Saturday, February 2, 2008

Sharp As A Hammer

Your media has, again, been jumping the gun on a story that has all the heart-string-tugging drama of a Brittany Spears story. In this case, those rag-headed, brown-skinned, blood-drinking terrarists used mentally retarded people as suicide bombers! You could just hear the public tsk tsking across the entire nation. My reaction was, ah huh, yeah right. Show me the proof.

Right on cue, from today's papers.

It's probably not true (via Slate's roundup of today's papers):

Several officials claimed the bombers were mentally impaired; one said that the severed head of one of the bombers showed she suffered from Down syndrome. The papers are skeptical of the claim.
Now, I've never seen the head of a suicide bomber after the blast, but it would be my guess that identification is tricky at best.
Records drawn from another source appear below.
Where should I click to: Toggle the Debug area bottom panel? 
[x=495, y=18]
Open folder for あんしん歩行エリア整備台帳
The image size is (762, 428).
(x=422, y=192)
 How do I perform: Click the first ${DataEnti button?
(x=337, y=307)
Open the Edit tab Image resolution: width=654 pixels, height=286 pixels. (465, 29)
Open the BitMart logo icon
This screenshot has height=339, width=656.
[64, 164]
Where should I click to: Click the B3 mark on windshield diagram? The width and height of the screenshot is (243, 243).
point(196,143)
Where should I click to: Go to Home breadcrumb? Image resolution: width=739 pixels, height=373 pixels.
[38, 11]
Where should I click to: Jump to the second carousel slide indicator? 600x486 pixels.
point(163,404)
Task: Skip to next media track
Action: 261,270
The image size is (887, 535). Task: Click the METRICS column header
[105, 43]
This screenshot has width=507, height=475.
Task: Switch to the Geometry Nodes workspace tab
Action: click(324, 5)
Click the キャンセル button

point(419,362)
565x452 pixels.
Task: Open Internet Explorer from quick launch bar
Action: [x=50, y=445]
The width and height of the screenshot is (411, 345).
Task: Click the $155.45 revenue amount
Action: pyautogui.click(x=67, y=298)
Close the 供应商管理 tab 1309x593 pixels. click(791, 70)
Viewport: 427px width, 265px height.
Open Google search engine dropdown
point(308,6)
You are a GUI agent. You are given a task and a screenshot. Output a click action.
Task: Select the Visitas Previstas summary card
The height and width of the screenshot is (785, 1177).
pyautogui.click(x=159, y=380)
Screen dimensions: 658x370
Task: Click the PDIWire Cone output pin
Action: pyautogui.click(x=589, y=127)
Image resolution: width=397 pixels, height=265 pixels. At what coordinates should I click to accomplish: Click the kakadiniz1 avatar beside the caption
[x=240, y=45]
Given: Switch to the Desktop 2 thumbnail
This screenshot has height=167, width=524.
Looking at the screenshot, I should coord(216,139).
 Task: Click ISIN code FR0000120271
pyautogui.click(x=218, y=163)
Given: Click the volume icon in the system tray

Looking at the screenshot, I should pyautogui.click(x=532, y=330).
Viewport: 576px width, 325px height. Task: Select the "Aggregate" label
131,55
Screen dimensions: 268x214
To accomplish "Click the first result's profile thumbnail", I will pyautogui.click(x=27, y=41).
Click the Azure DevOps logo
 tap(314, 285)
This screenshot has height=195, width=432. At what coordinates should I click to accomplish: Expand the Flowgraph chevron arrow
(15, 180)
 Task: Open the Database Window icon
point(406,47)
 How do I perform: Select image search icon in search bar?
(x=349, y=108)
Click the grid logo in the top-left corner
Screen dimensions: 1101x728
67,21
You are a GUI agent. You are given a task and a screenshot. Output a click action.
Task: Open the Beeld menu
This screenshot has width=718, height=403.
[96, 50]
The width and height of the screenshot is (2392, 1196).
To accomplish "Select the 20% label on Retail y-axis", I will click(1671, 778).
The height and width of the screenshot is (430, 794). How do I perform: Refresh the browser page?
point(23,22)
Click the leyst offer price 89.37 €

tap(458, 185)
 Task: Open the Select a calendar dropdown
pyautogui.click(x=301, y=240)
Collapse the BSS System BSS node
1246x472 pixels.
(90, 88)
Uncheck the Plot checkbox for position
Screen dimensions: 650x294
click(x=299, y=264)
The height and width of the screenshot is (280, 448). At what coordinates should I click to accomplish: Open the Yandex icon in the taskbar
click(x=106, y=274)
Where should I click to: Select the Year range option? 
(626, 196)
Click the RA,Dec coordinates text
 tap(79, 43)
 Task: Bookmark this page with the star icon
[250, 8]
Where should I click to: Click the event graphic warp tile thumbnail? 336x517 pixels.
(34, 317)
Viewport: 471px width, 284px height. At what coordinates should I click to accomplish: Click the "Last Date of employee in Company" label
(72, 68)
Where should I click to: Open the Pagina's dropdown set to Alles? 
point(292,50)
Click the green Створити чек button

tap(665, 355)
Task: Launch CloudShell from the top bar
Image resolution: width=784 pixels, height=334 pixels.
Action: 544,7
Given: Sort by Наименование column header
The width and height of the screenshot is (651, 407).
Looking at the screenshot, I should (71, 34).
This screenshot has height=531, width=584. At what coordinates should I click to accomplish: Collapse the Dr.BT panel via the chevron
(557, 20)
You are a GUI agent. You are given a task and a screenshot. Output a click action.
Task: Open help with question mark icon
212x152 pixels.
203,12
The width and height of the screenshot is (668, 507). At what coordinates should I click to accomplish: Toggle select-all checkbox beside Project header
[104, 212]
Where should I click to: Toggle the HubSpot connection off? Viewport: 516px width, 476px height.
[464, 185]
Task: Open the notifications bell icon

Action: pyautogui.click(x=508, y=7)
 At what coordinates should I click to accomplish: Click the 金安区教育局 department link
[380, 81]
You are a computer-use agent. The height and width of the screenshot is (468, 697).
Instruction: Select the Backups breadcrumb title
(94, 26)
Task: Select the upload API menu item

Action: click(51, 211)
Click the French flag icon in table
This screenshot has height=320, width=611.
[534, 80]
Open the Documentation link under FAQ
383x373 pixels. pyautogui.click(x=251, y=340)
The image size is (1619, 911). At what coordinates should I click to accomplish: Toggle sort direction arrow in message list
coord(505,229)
I was asked if it would bother me if the story was true. My response was that, indeed, it would bother me much like it bothers me to hear of a "targeted air strike" that takes out a bunch of civilians. War is hell. To be appalled at assymetrical warfare techniques when it's all they've got against the greatest military power on earth is naive.

Added: Juan Cole on the story:
Two women set off separate suicide bombs in two markets in Baghdad on Friday, killing at least 91 persons and wounding a similar number. Contrary to what this AP squib implies, the bombings suggest neither that "al-Qaeda" is running out of men nor that it is desperate. Women were used because they would be less likely to be closely searched, in a society where gender segregation and female honor and chastity are important values. The story that the women had Downs syndrome seems unlikely to be true; you wouldn't trust a sensitive terror plot to someone without their full faculties. Rather, the bombings show that the Sunni Arab guerrillas seeking to destabilize Iraq have not been defeated and are still capable of making a big strike right under the noses of the surge troops. And that is how guerrilla war is-- large conventional forces find it difficult to curb it.